The quality of the new inlet tract

This is a view from a different angle that shows the high quality of the workmanship. With this class of finish it could have come straight from the Norton competition shop.

This head has been fitted with a flanged inlet tract for a GP Carb

This is a Norton 500T cyliner head that has been fitted with special valve seats and valves, the exhaust is 40mm and the inlet is 48mm. It has the 34mm downdraught inlet tract but with a flange fitting. This head is for a customer in Holland who races in club events and the 500T head will fit straight onto his early type barrel.

An iron head with a 
	34mm inlet tract

This is a 1947 iron head that I have fitted with a 34mm downdraught inlet tract. This head is for a machine that is used for sprinting and hill climbs, the original 25mm inlet tract was a major restriction to the engines performance until I designed and fitted the new inlet.

New valve seat and large inlet valve

This is the latest head conversion. It has a smaller exhaust port because the standard ES2 suffers from too large a port.

It is fitted with a large inlet valve and seat and has an oval squish band chamber to be used with a flat crown piston.

Again the inlet tract is 34mm with 15 degrees of downdraught. This type of head can be machined to fit bore sizes from standard 79mm right up to 90mm.

This is a view from the basement

In this shot the barrel has been put in position and you are looking up the bore.

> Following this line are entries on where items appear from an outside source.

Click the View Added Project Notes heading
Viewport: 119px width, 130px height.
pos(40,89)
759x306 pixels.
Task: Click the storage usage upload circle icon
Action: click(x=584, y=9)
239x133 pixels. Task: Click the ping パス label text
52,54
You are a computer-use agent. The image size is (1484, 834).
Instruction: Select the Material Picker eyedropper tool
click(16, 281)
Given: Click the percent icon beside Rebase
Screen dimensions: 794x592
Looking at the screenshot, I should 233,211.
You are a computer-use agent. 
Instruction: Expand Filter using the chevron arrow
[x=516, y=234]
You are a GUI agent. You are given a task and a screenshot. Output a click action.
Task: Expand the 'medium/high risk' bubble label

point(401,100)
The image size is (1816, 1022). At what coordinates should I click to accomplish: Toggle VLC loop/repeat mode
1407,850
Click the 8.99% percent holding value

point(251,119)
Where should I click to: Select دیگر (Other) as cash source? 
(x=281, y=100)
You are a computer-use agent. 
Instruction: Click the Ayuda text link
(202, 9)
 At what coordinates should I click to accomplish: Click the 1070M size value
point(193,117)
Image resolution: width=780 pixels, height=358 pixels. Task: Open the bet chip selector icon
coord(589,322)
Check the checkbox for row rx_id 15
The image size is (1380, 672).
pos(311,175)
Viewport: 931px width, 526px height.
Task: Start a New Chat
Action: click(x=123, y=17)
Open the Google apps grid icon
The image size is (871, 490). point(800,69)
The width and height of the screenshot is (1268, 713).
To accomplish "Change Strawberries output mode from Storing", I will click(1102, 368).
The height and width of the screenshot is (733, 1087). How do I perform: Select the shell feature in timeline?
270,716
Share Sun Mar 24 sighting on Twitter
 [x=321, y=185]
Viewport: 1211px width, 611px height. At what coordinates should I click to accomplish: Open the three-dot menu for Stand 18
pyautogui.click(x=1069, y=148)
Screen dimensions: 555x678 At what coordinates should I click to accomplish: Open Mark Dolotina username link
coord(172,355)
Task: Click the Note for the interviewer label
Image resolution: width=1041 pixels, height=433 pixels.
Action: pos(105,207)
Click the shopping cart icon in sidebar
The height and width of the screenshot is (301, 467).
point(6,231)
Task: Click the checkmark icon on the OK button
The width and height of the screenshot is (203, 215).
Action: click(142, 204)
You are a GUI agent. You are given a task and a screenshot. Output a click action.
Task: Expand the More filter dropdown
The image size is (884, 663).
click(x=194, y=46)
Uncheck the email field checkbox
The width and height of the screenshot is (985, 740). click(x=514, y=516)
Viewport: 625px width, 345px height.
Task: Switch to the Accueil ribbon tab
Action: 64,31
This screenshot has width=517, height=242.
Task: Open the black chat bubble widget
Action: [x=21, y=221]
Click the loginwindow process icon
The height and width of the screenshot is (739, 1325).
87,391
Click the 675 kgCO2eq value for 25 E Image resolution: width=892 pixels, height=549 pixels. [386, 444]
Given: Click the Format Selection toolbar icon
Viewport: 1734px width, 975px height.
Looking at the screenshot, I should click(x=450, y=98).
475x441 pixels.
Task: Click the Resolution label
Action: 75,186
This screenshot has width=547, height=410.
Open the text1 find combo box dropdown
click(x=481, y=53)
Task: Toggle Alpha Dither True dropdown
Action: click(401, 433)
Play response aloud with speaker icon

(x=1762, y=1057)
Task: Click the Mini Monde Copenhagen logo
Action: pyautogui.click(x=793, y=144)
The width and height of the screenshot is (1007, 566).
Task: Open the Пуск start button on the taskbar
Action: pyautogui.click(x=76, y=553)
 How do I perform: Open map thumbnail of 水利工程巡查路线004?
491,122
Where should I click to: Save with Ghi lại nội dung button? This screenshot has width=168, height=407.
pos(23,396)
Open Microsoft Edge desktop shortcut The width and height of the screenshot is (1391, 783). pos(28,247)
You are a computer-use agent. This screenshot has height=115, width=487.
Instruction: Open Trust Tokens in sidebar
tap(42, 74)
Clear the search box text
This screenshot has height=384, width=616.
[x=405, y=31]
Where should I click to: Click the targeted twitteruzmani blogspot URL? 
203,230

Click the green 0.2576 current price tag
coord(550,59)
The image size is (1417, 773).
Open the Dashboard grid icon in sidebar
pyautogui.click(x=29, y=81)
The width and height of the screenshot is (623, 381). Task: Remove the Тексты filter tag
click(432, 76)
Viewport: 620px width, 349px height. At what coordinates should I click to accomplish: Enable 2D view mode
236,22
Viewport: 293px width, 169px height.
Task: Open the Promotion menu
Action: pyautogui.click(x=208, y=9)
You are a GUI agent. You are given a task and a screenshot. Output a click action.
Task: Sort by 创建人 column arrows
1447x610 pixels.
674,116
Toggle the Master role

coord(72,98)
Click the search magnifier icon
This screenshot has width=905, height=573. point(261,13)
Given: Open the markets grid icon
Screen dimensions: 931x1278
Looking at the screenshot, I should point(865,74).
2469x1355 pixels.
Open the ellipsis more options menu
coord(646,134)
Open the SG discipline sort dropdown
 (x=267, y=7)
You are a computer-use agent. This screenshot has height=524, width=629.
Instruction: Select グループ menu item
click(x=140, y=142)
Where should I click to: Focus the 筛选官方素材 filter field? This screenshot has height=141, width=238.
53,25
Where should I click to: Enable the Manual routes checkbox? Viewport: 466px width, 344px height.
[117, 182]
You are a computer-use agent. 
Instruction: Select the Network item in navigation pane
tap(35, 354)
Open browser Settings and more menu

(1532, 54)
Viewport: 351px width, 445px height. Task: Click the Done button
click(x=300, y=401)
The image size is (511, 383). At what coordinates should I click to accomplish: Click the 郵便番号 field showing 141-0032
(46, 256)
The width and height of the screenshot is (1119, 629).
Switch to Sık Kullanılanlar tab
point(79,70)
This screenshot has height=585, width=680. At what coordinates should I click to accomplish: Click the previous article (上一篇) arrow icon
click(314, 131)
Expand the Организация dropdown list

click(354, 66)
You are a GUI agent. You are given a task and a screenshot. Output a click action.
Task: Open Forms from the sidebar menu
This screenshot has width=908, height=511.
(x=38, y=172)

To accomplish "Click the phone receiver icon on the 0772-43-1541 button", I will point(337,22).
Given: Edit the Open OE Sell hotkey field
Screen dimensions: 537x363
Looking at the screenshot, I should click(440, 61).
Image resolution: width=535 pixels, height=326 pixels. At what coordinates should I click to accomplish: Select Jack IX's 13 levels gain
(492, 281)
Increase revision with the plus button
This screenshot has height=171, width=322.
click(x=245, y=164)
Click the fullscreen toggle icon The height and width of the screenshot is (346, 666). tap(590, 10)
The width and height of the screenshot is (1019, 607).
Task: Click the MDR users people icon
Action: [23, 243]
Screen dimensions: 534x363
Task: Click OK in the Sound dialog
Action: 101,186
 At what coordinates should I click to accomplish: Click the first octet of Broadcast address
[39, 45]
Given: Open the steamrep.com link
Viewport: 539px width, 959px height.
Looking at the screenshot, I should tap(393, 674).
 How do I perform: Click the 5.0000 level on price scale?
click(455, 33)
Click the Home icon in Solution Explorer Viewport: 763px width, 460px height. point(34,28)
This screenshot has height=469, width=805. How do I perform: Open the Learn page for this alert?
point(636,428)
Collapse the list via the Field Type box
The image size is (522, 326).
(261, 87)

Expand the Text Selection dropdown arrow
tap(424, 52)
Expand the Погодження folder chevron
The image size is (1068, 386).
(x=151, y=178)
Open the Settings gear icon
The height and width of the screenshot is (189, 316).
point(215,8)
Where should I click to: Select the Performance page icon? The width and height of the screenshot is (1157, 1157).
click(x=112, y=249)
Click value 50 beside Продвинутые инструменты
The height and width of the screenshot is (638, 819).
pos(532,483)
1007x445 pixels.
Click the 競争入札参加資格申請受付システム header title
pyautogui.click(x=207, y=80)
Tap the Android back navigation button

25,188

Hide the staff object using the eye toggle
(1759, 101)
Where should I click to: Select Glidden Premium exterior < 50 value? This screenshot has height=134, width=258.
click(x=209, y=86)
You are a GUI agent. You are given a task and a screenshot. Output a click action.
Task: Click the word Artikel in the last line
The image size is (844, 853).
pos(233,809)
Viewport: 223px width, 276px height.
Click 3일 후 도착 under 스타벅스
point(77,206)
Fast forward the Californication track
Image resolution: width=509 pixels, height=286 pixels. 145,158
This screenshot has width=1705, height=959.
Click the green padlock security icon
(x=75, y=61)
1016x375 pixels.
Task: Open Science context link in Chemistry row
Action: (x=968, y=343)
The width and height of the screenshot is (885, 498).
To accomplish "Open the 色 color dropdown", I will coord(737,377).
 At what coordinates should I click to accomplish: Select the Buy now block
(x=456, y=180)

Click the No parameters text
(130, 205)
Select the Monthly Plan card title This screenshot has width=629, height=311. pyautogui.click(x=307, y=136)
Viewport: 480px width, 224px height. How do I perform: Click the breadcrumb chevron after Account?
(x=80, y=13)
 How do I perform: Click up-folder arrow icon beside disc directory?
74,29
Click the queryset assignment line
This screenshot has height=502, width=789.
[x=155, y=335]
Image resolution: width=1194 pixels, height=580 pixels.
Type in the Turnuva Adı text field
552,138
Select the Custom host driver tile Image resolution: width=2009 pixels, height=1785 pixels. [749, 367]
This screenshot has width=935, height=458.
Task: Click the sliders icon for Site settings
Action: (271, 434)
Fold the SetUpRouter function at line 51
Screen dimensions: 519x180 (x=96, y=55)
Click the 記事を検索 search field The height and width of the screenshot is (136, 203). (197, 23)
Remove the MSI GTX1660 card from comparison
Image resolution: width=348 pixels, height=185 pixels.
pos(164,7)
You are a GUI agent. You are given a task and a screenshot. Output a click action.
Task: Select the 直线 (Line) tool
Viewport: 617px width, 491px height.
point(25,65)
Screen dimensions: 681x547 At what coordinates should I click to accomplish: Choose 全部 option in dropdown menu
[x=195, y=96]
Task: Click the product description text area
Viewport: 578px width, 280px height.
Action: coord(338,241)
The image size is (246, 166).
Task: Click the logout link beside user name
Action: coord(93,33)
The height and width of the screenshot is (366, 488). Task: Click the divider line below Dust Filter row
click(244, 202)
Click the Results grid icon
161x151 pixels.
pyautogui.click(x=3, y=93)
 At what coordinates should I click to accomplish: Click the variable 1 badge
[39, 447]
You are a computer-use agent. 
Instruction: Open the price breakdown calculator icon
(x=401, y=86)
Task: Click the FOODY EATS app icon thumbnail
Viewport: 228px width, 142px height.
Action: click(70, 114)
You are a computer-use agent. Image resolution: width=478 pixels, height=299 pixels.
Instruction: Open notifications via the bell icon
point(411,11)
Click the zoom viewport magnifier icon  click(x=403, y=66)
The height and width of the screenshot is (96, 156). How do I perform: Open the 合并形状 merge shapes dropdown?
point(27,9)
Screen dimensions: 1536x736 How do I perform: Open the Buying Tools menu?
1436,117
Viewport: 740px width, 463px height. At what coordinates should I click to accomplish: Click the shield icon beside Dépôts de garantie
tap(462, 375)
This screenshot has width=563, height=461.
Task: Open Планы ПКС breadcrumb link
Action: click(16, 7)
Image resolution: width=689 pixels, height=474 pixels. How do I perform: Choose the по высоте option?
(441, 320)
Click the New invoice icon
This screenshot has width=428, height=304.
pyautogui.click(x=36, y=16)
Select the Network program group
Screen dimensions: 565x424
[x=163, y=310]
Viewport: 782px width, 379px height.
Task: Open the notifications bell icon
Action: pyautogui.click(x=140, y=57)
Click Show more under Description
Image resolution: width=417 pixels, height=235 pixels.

This is a good way to visually look at the actual combustion chamber on a finished assembly. This barrel is bored out to 84mm and will be used with a 90mm stroke crank.

The 84mm X 90mm engine was a very successfull experiment by Norton during 1939. The three test machines would manage 90 mph with ease and cruise at around 80 mph. This was with rigid frames and girder forks.

With the outbreak of World War Two Norton concentrated on the 16H sidevalve millitery machine and after the war there was no money for development and they carried on with the original bore and stroke of 79mm X 100mm.

Better than new

This is a good view of a repaired exhaust port thread. The damaged port is machined out to accept a new threaded insert that is shrunk in a 490 degrees for a permanent repair.

The aircraft quality aluminium that I use is far superior to the original material of the cylinder head.

The above type of modifications along with replacing missing cooling fins and repairing stripped exhaust ports can be carried out on most makes of cylinder heads.